Khurana S., Needham J., Park S., Mathieson B., Busch MP., Nemo G., Nyambi P., Zolla-Pazner S., Laal S., Mulenga J., Chomba E., Hunter E., Allen S., McIntyre J., Hewlett I., Lee S., Tang S., Cowan E., Beyrer C., Altfeld M., Yu XG., Tounkara A., Koita O., Kamali A., Nguyen N., Graham BS., Todd D., Mugenyi P., Anzala O., Sanders E., Ketter N., Fast P., Golding H.

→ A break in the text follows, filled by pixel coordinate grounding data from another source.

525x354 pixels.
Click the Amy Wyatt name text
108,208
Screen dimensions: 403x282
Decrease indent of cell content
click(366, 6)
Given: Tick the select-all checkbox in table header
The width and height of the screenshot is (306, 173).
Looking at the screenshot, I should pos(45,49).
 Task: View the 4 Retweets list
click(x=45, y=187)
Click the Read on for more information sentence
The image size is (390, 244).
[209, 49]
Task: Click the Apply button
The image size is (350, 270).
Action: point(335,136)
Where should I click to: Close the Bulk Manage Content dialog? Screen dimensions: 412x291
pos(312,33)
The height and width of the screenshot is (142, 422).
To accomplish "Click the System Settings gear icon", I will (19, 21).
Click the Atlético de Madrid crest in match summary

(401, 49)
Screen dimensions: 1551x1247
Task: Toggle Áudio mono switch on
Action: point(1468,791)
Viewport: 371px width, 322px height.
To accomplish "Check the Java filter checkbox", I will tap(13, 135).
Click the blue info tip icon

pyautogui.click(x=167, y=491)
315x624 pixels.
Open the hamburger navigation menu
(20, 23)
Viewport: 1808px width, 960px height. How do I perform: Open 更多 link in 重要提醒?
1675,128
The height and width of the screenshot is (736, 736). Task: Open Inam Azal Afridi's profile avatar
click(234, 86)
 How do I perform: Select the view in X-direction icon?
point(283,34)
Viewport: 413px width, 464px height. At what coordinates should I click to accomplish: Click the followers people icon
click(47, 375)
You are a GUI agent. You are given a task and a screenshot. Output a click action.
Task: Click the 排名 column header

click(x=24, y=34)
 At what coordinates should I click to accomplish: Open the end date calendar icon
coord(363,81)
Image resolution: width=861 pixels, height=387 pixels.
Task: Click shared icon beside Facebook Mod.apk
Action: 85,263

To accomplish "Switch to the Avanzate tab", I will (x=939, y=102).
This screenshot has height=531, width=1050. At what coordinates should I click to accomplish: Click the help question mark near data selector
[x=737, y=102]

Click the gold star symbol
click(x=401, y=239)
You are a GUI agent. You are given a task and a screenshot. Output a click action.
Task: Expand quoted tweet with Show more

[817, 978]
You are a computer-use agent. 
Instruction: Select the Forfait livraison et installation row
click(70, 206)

Because increasing numbers of HIV vaccine candidates are being tested globally, it is essential to differentiate vaccine- from virus-induced antibodies. Most of the currently tested vaccines contain multiple viral components. As a result, many vaccine recipients give positive results in FDA-licensed HIV serodetection tests. We have identified conserved sequences in Env-gp41 and Gag-p6, which are recognized soon after infection but are not included in most HIV vaccine candidates. A new HIV serodetection assay, the HIV-SELECTEST, was established that distinguishes between vaccine-induced antibodies and seroconversion due to true HIV infections. It is important to make this assay globally relevant, because many clinical trials are conducted around the world where most HIV infections are due to non-B subtype HIV-1. Therefore, the current study examined the reactivity of plasma samples from >3,000 infections with diverse HIV subtypes worldwide. The HIV-SELECTEST performed at >99% specificity and sensitivity. Both recent and established infections with clades A, B, C, D, E, F, G, J, and CRFs were detected. Antibodies elicited by other vaccinations or infections endemic to the clinical trial sites did not react in this assay. Therefore, HIV-SELECTEST could be an important differential diagnostic tool for HIV vaccine trials, blood banks, and population screening worldwide.